THE PROBLEM: Each line below must be printed exactly as it stands.

Saved entries:
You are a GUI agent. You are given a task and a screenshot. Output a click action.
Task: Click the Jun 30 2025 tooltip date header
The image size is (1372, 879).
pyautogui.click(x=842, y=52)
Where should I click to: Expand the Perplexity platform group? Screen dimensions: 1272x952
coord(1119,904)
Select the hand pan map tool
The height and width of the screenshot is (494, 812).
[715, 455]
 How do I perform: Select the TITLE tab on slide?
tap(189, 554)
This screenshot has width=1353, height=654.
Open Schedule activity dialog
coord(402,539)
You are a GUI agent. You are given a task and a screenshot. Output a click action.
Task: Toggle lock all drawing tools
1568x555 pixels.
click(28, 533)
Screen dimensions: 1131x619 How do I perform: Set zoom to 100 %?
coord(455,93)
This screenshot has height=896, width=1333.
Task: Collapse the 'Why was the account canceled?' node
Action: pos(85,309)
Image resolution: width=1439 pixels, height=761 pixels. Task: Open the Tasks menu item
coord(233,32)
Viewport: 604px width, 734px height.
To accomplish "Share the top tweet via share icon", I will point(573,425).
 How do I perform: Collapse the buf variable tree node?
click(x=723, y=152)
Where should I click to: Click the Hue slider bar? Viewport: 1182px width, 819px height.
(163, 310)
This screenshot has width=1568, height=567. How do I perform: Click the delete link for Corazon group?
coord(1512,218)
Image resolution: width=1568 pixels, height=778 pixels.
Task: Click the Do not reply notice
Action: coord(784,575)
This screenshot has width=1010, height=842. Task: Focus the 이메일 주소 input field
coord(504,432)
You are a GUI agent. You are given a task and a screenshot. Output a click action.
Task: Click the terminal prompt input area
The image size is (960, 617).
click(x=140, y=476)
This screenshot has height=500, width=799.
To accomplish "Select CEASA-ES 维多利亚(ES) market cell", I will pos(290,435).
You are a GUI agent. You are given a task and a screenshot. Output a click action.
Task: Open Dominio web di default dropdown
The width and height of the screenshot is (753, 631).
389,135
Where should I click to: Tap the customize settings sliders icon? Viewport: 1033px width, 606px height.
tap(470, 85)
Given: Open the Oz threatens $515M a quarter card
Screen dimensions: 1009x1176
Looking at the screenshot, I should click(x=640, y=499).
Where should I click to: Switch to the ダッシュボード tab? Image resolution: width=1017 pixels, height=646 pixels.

RESULT FOR THIS EXERCISE:
You are a GUI agent. You are given a task and a screenshot. Output a click action.
Task: Click the Jun 30 2025 tooltip date header
The image size is (1372, 879).
pyautogui.click(x=842, y=52)
Where should I click to: Expand the Perplexity platform group? Screen dimensions: 1272x952
coord(1119,904)
Select the hand pan map tool
The height and width of the screenshot is (494, 812).
[715, 455]
 How do I perform: Select the TITLE tab on slide?
tap(189, 554)
This screenshot has width=1353, height=654.
Open Schedule activity dialog
coord(402,539)
You are a GUI agent. You are given a task and a screenshot. Output a click action.
Task: Toggle lock all drawing tools
1568x555 pixels.
click(28, 533)
Screen dimensions: 1131x619 How do I perform: Set zoom to 100 %?
coord(455,93)
This screenshot has height=896, width=1333.
Task: Collapse the 'Why was the account canceled?' node
Action: pos(85,309)
Image resolution: width=1439 pixels, height=761 pixels. Task: Open the Tasks menu item
coord(233,32)
Viewport: 604px width, 734px height.
To accomplish "Share the top tweet via share icon", I will point(573,425).
 How do I perform: Collapse the buf variable tree node?
click(x=723, y=152)
Where should I click to: Click the Hue slider bar? Viewport: 1182px width, 819px height.
(163, 310)
This screenshot has width=1568, height=567. How do I perform: Click the delete link for Corazon group?
coord(1512,218)
Image resolution: width=1568 pixels, height=778 pixels.
Task: Click the Do not reply notice
Action: coord(784,575)
This screenshot has width=1010, height=842. Task: Focus the 이메일 주소 input field
coord(504,432)
You are a GUI agent. You are given a task and a screenshot. Output a click action.
Task: Click the terminal prompt input area
The image size is (960, 617).
click(x=140, y=476)
This screenshot has height=500, width=799.
To accomplish "Select CEASA-ES 维多利亚(ES) market cell", I will pos(290,435).
You are a GUI agent. You are given a task and a screenshot. Output a click action.
Task: Open Dominio web di default dropdown
The width and height of the screenshot is (753, 631).
389,135
Where should I click to: Tap the customize settings sliders icon? Viewport: 1033px width, 606px height.
tap(470, 85)
Given: Open the Oz threatens $515M a quarter card
Screen dimensions: 1009x1176
Looking at the screenshot, I should click(x=640, y=499).
Where should I click to: Switch to the ダッシュボード tab? Image resolution: width=1017 pixels, height=646 pixels.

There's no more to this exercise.